### Short exercise
How many lines in the records contain the string "icon"? Reply with the number alone.

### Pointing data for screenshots
▽

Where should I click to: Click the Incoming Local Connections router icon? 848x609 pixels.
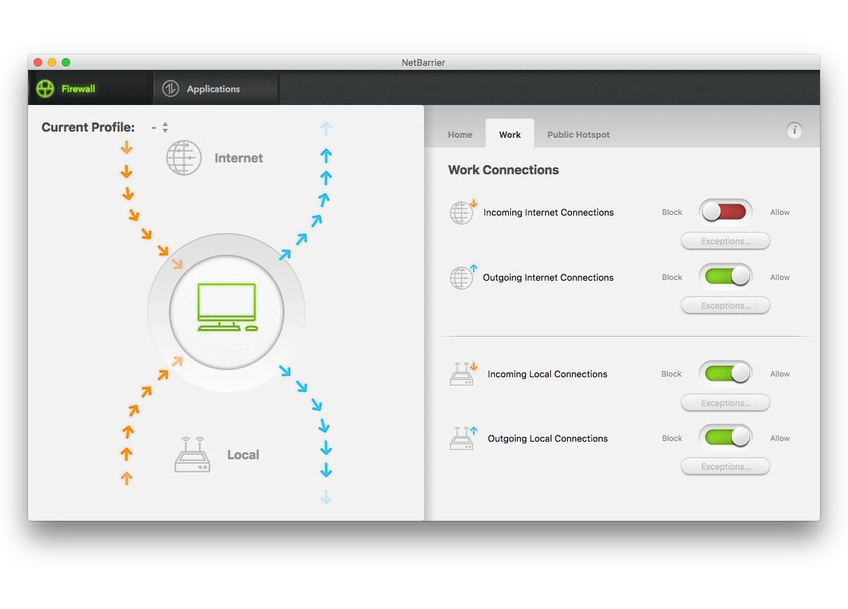coord(462,375)
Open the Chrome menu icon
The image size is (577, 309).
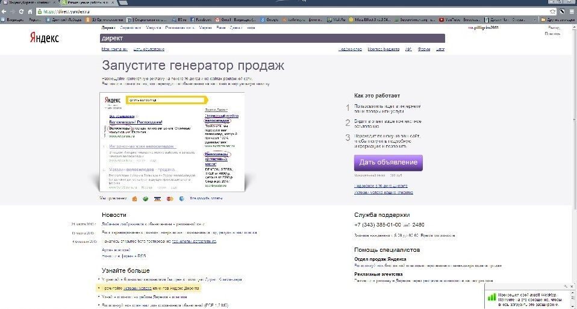pos(572,11)
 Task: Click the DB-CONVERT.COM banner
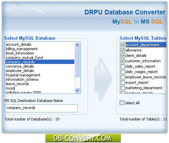pos(83,138)
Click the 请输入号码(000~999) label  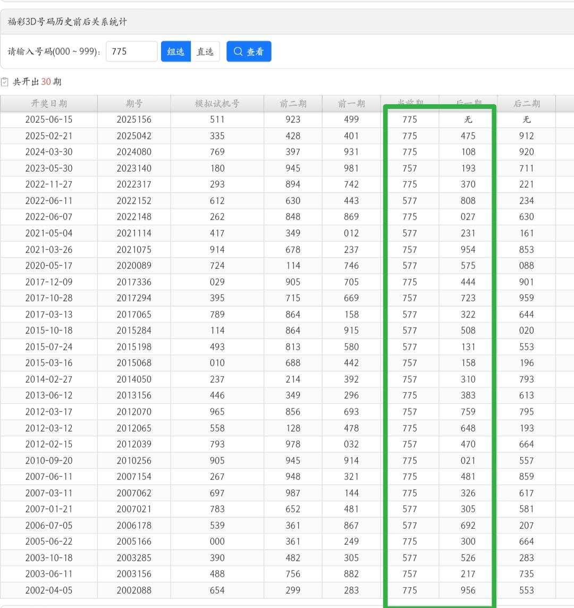click(x=54, y=52)
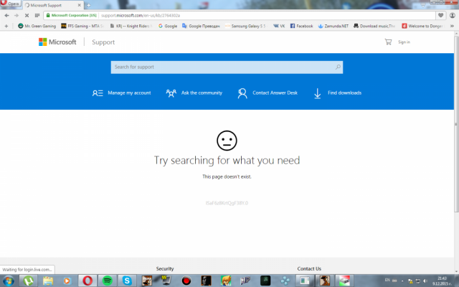Stop loading the page
This screenshot has height=287, width=459.
[27, 15]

△

### Completed task
2